Exercise directions:
Keep the pictures out while you transcribe the listing below exactly.
BEGIN Extracted records
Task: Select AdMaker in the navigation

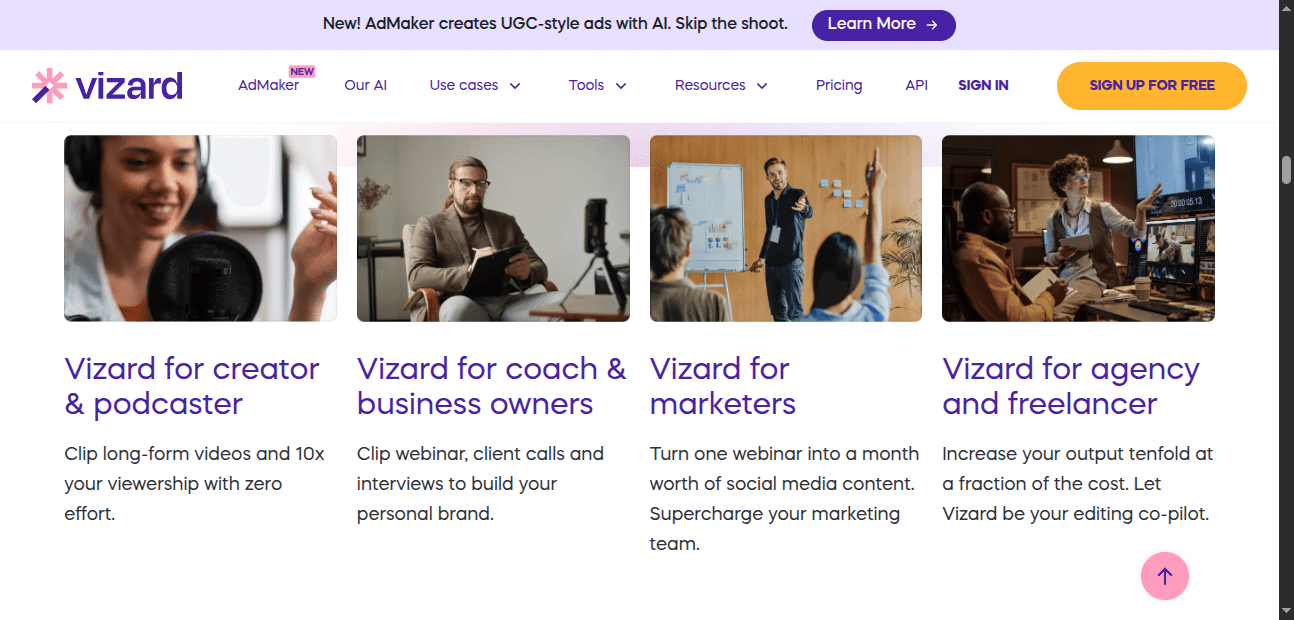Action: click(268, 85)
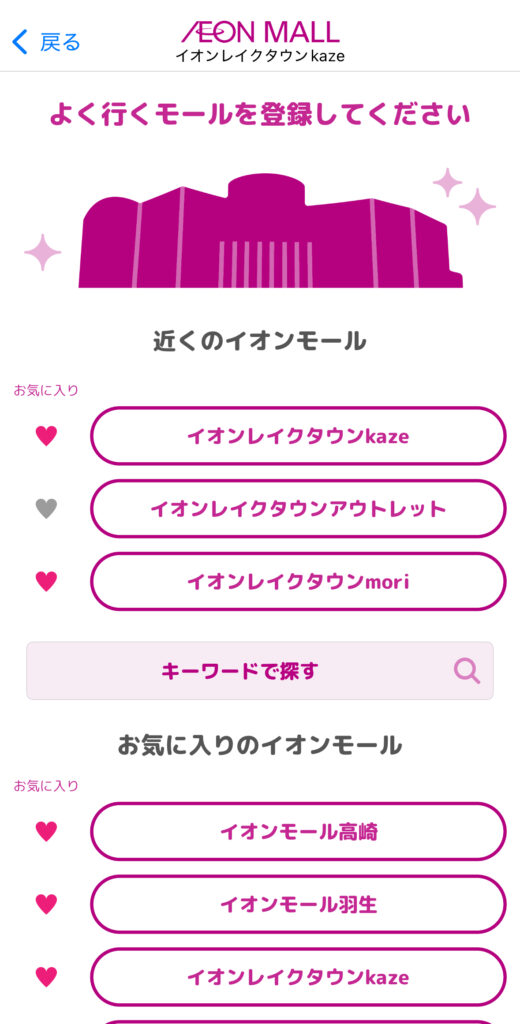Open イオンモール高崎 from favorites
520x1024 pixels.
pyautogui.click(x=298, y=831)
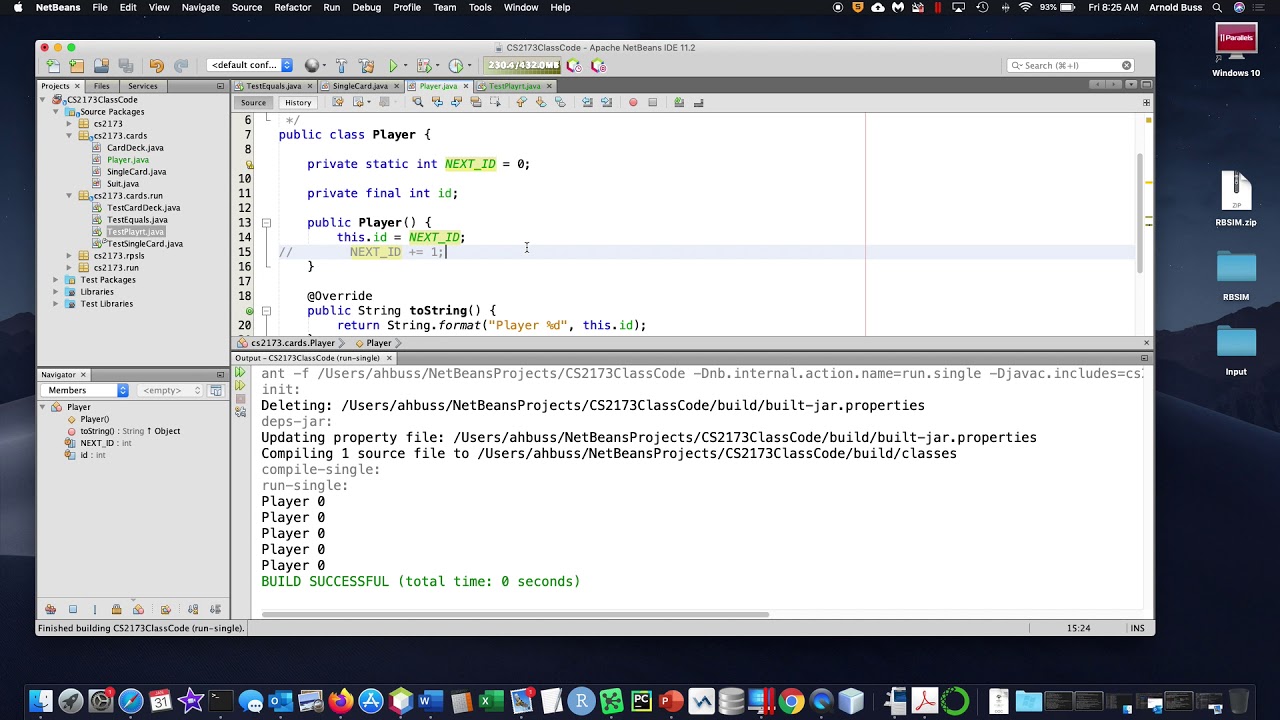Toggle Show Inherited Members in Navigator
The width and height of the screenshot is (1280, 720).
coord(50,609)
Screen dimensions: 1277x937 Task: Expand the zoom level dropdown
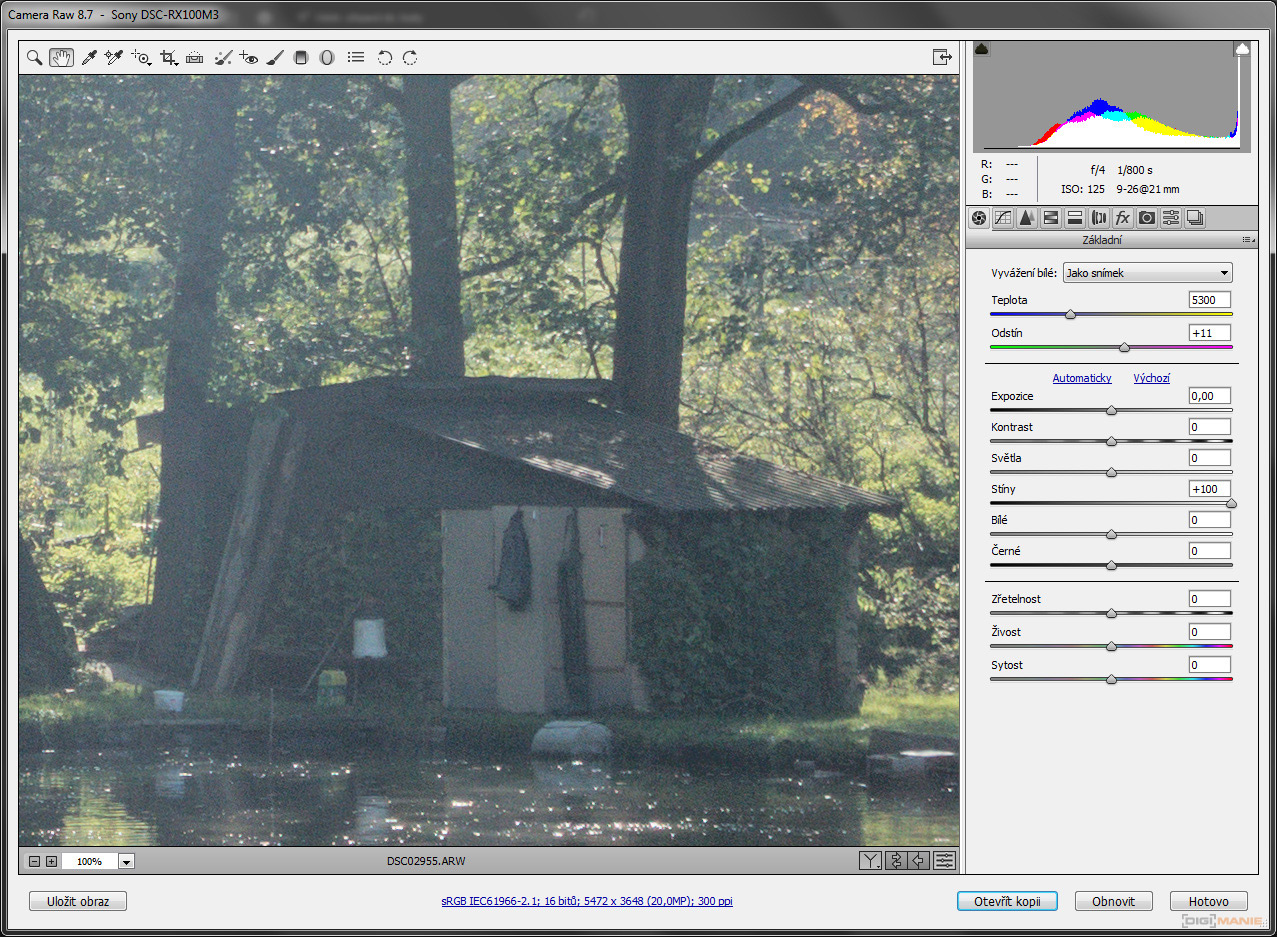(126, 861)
END Extracted records
Expected answer:
Task: Select AdMaker in the navigation

Action: click(268, 85)
Open イオンモール高崎 from favorites
520x1024 pixels.
pyautogui.click(x=298, y=831)
Toggle Show Inherited Members in Navigator
The width and height of the screenshot is (1280, 720).
coord(50,609)
Screen dimensions: 1277x937 Task: Expand the zoom level dropdown
(126, 861)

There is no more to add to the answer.